START Information shown

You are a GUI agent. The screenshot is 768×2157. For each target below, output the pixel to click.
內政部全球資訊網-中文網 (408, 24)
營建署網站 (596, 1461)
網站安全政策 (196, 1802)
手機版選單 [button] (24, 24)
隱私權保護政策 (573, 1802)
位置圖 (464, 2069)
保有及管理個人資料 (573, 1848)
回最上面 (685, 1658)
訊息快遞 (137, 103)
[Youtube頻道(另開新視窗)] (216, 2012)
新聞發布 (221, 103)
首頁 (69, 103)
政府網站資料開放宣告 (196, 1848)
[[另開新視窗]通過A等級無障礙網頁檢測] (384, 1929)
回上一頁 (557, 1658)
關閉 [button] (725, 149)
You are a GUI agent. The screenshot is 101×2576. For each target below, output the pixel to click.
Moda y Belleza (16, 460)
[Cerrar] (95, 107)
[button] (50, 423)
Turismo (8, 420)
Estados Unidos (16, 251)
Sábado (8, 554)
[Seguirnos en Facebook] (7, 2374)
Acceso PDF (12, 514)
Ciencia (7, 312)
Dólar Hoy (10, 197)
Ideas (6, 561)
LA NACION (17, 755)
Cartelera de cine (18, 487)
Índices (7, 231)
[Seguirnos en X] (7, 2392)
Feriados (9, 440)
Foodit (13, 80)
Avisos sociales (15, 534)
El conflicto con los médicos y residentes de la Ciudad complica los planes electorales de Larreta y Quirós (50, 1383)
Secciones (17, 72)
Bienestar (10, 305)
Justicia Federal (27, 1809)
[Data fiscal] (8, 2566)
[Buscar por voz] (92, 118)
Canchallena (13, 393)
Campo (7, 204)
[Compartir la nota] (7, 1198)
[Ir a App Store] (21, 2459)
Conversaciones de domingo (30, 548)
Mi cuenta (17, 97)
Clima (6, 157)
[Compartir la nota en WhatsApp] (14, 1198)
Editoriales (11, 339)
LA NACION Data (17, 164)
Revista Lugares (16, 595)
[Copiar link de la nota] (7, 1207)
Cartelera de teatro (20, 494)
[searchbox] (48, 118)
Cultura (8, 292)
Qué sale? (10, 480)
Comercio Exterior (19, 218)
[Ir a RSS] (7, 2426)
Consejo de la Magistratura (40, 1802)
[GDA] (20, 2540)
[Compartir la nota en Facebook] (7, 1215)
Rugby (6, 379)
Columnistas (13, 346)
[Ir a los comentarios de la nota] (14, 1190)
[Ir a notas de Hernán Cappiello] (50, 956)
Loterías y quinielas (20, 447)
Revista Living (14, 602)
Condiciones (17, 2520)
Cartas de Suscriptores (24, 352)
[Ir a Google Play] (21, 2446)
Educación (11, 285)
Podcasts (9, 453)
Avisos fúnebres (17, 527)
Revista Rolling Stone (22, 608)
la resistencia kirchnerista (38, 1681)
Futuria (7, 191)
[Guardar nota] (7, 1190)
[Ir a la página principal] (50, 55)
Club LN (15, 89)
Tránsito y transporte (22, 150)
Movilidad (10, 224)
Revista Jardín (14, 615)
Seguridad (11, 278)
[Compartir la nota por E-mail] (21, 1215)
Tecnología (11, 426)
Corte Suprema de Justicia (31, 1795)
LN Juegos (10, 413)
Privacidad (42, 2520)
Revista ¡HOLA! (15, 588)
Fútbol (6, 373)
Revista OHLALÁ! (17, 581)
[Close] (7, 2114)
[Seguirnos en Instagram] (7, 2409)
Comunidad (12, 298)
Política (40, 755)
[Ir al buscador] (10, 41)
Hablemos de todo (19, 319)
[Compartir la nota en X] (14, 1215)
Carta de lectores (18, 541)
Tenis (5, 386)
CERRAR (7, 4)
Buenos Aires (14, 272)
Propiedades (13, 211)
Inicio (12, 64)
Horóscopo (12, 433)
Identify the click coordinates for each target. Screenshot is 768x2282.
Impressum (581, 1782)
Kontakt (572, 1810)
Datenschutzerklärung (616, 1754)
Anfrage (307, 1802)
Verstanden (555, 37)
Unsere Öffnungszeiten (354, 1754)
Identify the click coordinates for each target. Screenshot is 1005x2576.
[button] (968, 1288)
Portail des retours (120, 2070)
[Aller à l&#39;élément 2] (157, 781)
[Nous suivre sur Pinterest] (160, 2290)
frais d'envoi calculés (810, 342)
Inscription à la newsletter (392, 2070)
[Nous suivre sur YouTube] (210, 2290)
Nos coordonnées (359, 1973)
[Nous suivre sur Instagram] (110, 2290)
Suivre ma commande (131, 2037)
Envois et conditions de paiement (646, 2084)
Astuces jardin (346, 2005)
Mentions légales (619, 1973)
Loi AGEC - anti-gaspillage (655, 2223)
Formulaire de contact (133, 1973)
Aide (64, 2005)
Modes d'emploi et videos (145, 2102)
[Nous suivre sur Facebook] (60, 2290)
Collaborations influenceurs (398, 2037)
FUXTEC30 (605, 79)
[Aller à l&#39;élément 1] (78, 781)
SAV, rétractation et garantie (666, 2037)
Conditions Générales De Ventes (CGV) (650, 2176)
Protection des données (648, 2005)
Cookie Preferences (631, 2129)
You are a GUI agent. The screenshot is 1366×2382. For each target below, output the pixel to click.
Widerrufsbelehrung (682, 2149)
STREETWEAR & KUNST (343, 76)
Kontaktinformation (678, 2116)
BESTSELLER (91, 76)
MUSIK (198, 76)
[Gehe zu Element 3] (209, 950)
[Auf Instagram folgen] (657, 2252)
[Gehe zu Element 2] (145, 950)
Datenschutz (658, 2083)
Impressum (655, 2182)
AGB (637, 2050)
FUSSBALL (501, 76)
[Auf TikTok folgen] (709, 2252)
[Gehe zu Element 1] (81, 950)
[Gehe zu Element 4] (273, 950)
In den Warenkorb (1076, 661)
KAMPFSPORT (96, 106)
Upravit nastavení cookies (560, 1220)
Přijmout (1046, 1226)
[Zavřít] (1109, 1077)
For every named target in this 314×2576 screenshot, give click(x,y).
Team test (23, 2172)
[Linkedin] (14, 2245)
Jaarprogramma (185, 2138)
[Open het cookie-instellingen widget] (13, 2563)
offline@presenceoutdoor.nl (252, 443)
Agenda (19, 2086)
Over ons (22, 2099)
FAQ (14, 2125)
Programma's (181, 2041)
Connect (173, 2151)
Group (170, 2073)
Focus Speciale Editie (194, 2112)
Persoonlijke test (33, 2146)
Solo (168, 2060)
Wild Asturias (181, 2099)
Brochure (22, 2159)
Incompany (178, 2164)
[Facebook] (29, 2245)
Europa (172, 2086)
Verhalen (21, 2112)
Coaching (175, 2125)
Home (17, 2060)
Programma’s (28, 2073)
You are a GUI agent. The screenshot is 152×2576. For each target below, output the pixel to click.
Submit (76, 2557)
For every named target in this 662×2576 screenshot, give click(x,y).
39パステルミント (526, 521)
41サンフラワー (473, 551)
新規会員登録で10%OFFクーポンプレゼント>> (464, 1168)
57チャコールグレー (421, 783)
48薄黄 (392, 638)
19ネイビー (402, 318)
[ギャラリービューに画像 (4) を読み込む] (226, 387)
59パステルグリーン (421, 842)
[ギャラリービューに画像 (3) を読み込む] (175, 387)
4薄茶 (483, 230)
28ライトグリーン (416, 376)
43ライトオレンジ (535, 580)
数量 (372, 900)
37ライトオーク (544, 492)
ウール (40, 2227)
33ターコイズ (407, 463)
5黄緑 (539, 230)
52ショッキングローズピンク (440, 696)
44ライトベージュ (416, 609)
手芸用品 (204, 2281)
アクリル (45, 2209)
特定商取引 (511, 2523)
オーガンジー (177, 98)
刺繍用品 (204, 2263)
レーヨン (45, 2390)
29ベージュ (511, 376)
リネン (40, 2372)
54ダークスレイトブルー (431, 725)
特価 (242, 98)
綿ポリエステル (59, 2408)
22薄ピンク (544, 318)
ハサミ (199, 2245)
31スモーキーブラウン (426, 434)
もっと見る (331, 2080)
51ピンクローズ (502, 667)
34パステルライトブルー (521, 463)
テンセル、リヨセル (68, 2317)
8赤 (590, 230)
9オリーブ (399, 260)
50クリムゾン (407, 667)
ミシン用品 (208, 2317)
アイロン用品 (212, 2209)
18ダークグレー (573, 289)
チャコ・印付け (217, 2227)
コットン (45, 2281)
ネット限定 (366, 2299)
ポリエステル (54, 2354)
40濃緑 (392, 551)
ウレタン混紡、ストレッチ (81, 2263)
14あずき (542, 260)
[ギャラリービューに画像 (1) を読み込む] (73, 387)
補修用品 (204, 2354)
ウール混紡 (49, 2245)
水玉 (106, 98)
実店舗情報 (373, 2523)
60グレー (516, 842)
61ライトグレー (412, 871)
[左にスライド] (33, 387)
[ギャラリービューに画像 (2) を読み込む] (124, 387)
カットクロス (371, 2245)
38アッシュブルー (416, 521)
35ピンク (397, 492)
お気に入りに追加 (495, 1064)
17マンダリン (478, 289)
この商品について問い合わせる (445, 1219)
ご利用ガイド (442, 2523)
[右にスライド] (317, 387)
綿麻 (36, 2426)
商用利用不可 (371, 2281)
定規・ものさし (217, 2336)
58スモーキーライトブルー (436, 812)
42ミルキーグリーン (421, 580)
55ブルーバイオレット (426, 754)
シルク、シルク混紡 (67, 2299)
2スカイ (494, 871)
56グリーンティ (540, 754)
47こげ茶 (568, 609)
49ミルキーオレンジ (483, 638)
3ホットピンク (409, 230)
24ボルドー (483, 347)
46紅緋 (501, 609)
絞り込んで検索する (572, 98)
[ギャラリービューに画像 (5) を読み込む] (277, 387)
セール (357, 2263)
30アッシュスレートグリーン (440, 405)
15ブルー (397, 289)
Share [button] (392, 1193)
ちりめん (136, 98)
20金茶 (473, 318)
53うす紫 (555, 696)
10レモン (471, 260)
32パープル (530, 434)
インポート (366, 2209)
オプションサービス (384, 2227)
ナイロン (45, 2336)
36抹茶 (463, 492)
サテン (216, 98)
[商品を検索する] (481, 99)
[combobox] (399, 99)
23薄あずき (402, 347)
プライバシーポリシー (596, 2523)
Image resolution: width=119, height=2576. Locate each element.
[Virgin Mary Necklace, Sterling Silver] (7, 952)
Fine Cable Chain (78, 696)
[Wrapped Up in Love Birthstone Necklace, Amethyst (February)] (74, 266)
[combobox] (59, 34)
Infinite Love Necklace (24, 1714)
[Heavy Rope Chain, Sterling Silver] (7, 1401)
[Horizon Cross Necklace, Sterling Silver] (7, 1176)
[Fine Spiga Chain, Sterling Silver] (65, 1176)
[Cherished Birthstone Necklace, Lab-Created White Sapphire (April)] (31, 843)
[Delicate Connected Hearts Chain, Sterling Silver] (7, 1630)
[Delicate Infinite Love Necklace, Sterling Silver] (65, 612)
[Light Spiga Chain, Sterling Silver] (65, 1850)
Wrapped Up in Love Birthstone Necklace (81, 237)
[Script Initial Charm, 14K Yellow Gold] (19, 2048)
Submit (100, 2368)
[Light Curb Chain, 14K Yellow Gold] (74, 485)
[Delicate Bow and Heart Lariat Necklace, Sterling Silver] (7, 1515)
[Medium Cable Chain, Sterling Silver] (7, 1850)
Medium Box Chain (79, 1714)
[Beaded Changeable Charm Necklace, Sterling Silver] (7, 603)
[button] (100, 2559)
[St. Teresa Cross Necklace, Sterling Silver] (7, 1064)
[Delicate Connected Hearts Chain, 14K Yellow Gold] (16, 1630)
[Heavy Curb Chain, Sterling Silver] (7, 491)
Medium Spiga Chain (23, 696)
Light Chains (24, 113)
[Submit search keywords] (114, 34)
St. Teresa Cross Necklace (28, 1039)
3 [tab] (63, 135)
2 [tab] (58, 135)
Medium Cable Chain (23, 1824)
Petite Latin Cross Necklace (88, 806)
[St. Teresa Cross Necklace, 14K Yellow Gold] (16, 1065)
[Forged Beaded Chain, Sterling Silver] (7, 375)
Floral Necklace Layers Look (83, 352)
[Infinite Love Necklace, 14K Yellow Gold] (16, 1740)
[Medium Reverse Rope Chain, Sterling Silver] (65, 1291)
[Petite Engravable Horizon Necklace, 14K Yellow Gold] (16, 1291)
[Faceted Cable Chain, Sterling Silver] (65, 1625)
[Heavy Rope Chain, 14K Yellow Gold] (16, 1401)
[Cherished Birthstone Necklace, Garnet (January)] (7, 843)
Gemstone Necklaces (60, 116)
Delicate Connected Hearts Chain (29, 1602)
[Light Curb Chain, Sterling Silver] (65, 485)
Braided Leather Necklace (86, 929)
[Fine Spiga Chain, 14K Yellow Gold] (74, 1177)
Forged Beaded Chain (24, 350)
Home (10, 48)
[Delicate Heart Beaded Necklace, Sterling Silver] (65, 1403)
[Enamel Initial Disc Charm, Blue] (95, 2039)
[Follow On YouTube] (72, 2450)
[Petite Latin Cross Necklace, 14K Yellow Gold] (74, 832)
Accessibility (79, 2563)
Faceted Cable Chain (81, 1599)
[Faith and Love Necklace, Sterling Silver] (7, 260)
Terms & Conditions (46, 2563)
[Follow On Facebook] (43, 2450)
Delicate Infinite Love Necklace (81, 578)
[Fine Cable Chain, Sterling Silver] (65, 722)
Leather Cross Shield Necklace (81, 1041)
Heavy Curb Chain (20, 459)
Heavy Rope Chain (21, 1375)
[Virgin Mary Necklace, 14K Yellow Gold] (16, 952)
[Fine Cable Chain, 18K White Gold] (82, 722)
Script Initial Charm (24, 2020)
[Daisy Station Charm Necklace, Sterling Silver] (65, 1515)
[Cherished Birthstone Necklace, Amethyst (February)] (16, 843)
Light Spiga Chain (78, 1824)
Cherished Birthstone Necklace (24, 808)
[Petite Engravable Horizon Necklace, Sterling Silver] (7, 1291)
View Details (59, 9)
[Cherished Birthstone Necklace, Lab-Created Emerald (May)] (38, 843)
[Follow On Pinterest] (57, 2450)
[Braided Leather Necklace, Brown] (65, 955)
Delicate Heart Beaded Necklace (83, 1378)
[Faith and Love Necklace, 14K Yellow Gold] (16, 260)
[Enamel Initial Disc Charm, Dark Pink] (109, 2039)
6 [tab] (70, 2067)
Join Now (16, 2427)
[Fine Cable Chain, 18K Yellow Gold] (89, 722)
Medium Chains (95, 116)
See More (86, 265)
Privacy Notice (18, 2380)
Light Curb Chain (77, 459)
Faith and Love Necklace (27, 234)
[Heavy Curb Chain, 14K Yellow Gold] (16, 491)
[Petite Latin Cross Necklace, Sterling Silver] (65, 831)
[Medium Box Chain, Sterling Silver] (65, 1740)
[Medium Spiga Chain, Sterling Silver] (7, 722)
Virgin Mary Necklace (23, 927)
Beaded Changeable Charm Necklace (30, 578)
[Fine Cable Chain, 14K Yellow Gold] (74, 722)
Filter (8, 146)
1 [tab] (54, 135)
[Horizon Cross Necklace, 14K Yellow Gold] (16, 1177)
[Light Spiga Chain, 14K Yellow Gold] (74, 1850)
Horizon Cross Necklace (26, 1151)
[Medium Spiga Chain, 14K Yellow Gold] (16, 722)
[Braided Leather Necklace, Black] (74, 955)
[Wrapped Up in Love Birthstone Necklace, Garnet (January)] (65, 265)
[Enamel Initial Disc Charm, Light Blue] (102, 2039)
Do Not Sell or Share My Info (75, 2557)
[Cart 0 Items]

END Information shown

Repeat word for word the lines above that run from the line containing "Collaborations influenceurs (398, 2037)" through the line containing "59パステルグリーン (421, 842)", both ends included, and nothing else.

Collaborations influenceurs (398, 2037)
FUXTEC30 (605, 79)
[Aller à l&#39;élément 1] (78, 781)
SAV, rétractation et garantie (666, 2037)
Conditions Générales De Ventes (CGV) (650, 2176)
Protection des données (648, 2005)
Cookie Preferences (631, 2129)
You are a GUI agent. The screenshot is 1366×2382. For each target below, output the pixel to click.
Widerrufsbelehrung (682, 2149)
STREETWEAR & KUNST (343, 76)
Kontaktinformation (678, 2116)
BESTSELLER (91, 76)
MUSIK (198, 76)
[Gehe zu Element 3] (209, 950)
[Auf Instagram folgen] (657, 2252)
[Gehe zu Element 2] (145, 950)
Datenschutz (658, 2083)
Impressum (655, 2182)
AGB (637, 2050)
FUSSBALL (501, 76)
[Auf TikTok folgen] (709, 2252)
[Gehe zu Element 1] (81, 950)
[Gehe zu Element 4] (273, 950)
In den Warenkorb (1076, 661)
KAMPFSPORT (96, 106)
Upravit nastavení cookies (560, 1220)
Přijmout (1046, 1226)
[Zavřít] (1109, 1077)
For every named target in this 314×2576 screenshot, give click(x,y).
Team test (23, 2172)
[Linkedin] (14, 2245)
Jaarprogramma (185, 2138)
[Open het cookie-instellingen widget] (13, 2563)
offline@presenceoutdoor.nl (252, 443)
Agenda (19, 2086)
Over ons (22, 2099)
FAQ (14, 2125)
Programma's (181, 2041)
Connect (173, 2151)
Group (170, 2073)
Focus Speciale Editie (194, 2112)
Persoonlijke test (33, 2146)
Solo (168, 2060)
Wild Asturias (181, 2099)
Brochure (22, 2159)
Incompany (178, 2164)
[Facebook] (29, 2245)
Europa (172, 2086)
Verhalen (21, 2112)
Coaching (175, 2125)
Home (17, 2060)
Programma’s (28, 2073)
You are a GUI agent. The screenshot is 152×2576. For each target below, output the pixel to click.
Submit (76, 2557)
For every named target in this 662×2576 screenshot, give click(x,y).
39パステルミント (526, 521)
41サンフラワー (473, 551)
新規会員登録で10%OFFクーポンプレゼント>> (464, 1168)
57チャコールグレー (421, 783)
48薄黄 (392, 638)
19ネイビー (402, 318)
[ギャラリービューに画像 (4) を読み込む] (226, 387)
59パステルグリーン (421, 842)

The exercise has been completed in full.